A Reddit thread on r/CustomerSuccess stopped me cold last week. A support agent at a mid-sized SaaS company had been keeping a tally on a sticky note next to her monitor, and in five business days she’d answered the same question — “how do I export my CSV?” — forty-seven times. By Friday she was reading job listings between tickets.

The replies were grim. One person said they’d quit support entirely after 18 months because the work stopped feeling like helping people and started feeling like running a script. Another posted a screenshot of a macro library with 312 templates, almost all variations on the same dozen questions.

So this is the part of customer support nobody puts on the careers page.

The repetition isn’t a bug

Most support volume is not unique. It’s the same handful of issues in slightly different costumes. Find my data, fix this button, cancel my plan. Studies from Klaus and Zendesk over the past few years have put the figure somewhere north of 70%, which means the bulk of an agent’s day is spent doing something they’ve already done hundreds of times before.

But the cognitive cost of repetition isn’t the typing. Macros and saved replies handle the typing. The cost is the constant context switching: read the ticket, classify it, hunt down the right macro, customize placeholder fields, paste in a knowledge base link, hit send, repeat. That loop is what eats people alive.

Where the vendors keep aiming wrong

Every customer support AI tool I’ve looked at over the last year wants to live somewhere other than where the agent actually works. Zendesk has Resolve. Intercom rolled out Fin. Salesforce calls theirs Agentforce. They all promise to deflect tickets before a human sees them.

Some of it works. But customers learn fast which company’s chatbot is a wall to bypass and which one actually answers their question, and the bigger problem is what happens when the bot fails: the agent picks up a transcript of the customer fighting the chatbot, writes a reply from scratch, and often apologizes on behalf of the bot that just wasted everyone’s time.

So that’s not a productivity gain. It’s a tax with extra steps.

A pattern

The closer the AI tool sits to the agent’s actual workspace, the less wasted motion. Anything further away just turns the rep into a courier shuttling text between tabs.

Why a browser agent gets at this differently

Dassi lives in your browser side panel. So it can see the ticket open in Zendesk, the knowledge base tab you have open in another window, and the Slack thread where engineering already debugged this exact issue last Tuesday. And it doesn’t need an API integration with your help desk, because the page is already on the screen, signed in as you. (Cloud agents can’t do this since they spin up their own browser somewhere else, with none of your context.)

For repetitive tickets the workflow becomes: agent reads the ticket, asks dassi to draft a reply pulling from the relevant knowledge base article and the customer’s order history, scans the draft, edits the tone, sends. Six steps shrinks to two. Agents stay in the loop on quality and voice, which is the part that matters for customer experience, while skipping the mechanical scaffolding around it.

An example from earlier this week.

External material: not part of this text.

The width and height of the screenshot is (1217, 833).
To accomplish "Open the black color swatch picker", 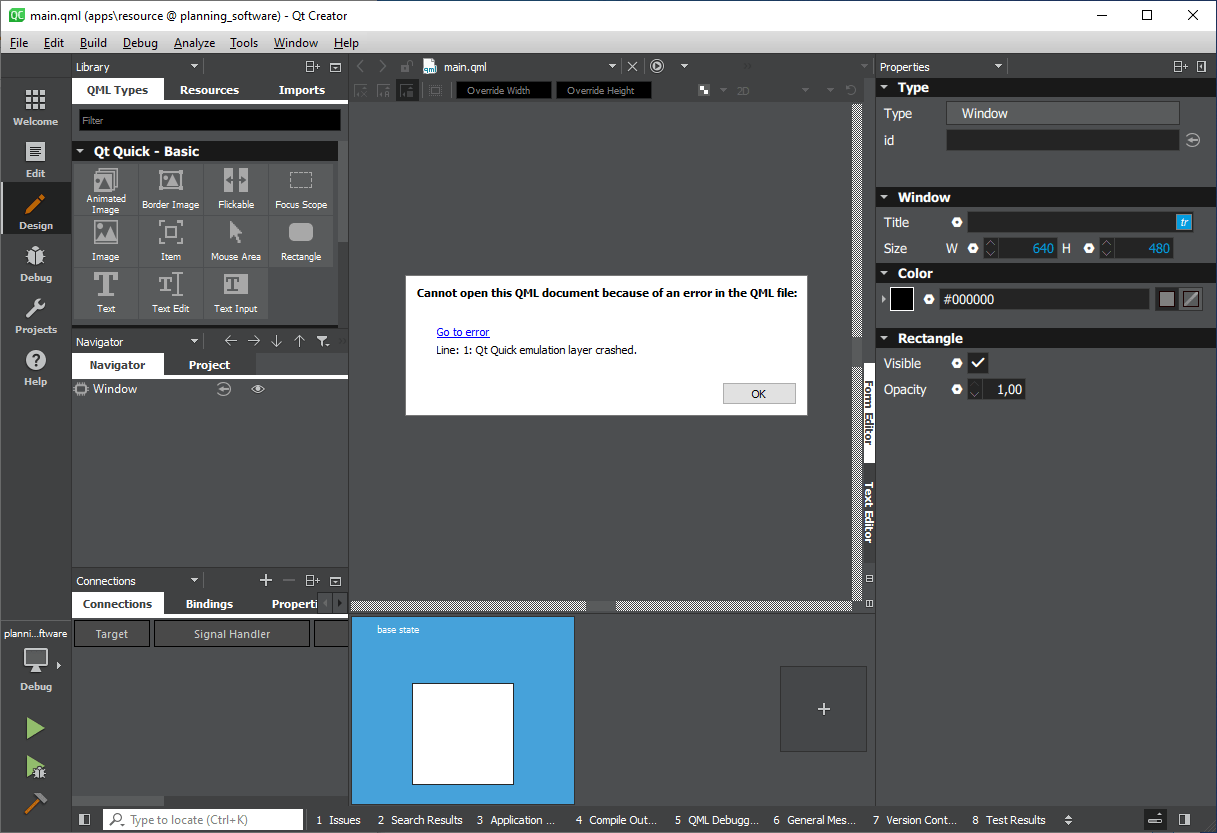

An agent at a fintech startup told me she handled a refund question by asking dassi to pull the customer’s last three transactions from the admin panel, check whether the payment had cleared, and summarize the timeline. Two minutes. No copy-paste, no tab roulette. The reply she sent was the same kind she’d been sending all year. But the friction in front of it was gone.

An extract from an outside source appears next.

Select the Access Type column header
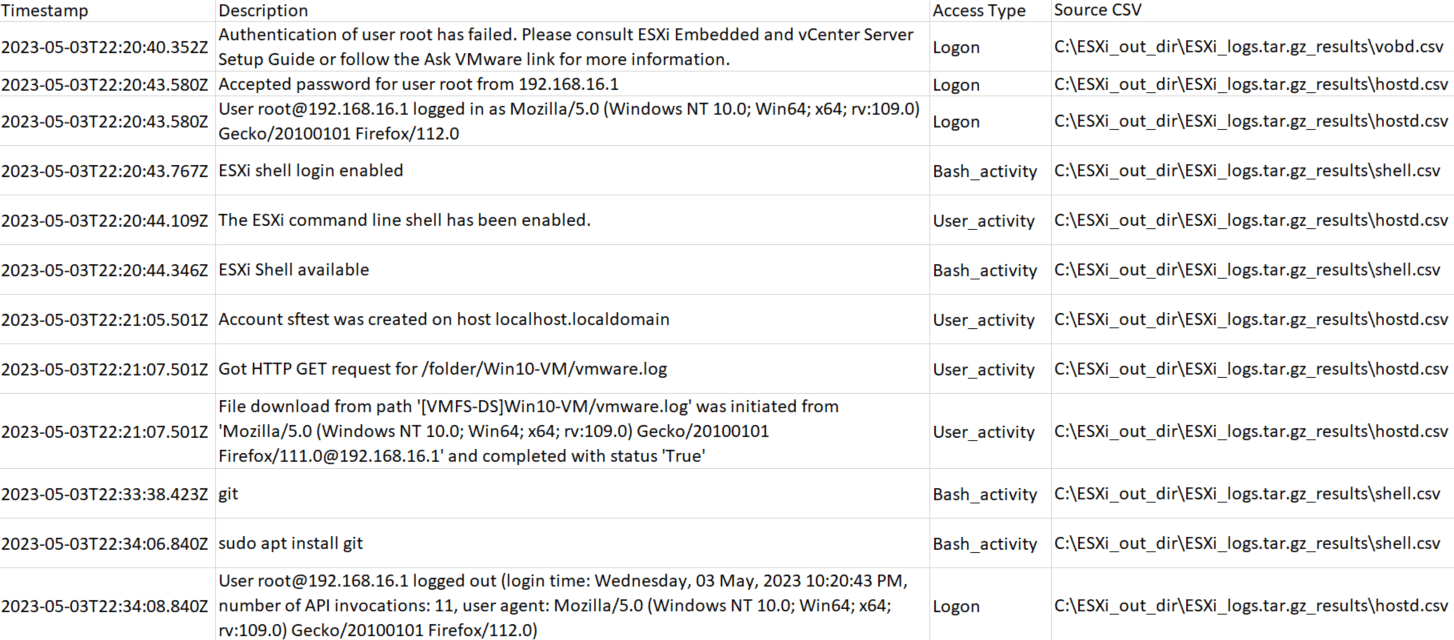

If you run a support team and want to try this on a real ticket queue, the Chrome extension is here. Agents log in with their existing ChatGPT or Claude subscription. No procurement cycle. No integration project.

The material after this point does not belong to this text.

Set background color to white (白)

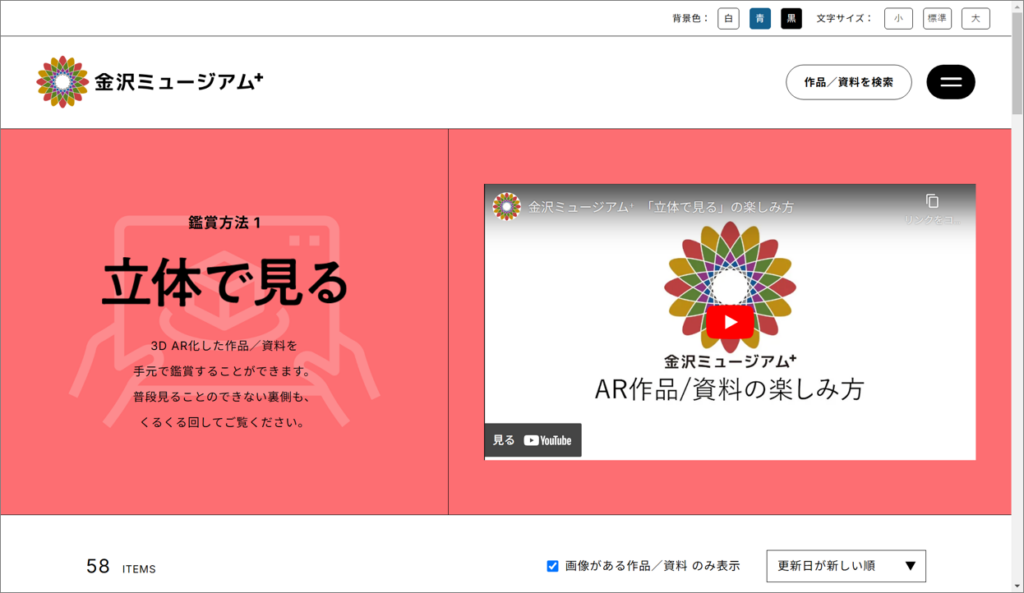click(729, 18)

A small thing about burnout

A friend who runs support at a Series B startup told me her attrition runs roughly 40% annually, which is treated as normal for the industry and would be considered absolutely insane in basically any other line of work. When she dug into exit interviews, the consistent theme wasn’t pay or career growth. It was the feeling of being a human macro.

Tools that take macro work off agents shift what the job actually is. So your most experienced support people get to focus on the weird 20% of tickets where judgment matters and the agent isn’t just fishing for the right canned response. The other 80% becomes review-and-send.

That doesn’t sound revolutionary on a slide deck. It probably won’t make a magazine cover. But the support agent who answered the CSV export question 47 times last week might still have her job in six months, and that’s worth more to me than any chatbot deflection metric I’ve seen this damn quarter.